## What to produce:
Scan the entries below for the string "field" and copy every line where it turns up.

[Input for this task — start]

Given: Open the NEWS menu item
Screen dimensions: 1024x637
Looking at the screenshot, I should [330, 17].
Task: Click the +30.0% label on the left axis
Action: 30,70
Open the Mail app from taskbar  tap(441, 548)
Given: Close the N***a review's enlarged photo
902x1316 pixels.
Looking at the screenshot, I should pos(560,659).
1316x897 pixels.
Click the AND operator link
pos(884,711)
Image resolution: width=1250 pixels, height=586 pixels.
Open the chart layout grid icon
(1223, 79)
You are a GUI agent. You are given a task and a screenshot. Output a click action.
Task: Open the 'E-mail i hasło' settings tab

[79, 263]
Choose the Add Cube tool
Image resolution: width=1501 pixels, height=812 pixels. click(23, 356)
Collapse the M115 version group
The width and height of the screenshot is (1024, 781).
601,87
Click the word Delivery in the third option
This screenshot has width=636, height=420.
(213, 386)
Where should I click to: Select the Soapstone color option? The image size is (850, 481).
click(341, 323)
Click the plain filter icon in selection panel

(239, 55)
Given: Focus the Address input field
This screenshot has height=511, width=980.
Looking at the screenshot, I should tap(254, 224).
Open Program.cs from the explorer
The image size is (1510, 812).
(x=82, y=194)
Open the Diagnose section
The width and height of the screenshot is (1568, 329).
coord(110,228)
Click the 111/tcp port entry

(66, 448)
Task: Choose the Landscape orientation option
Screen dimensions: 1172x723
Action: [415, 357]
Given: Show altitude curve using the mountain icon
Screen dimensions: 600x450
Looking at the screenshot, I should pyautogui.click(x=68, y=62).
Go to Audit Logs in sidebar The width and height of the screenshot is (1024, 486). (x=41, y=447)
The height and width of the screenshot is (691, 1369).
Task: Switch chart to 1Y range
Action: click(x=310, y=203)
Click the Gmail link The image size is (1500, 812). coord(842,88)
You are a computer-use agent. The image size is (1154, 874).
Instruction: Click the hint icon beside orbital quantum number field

[Input for this task — finish]

## Written solution:
Given: Focus the Address input field
Instruction: Click the hint icon beside orbital quantum number field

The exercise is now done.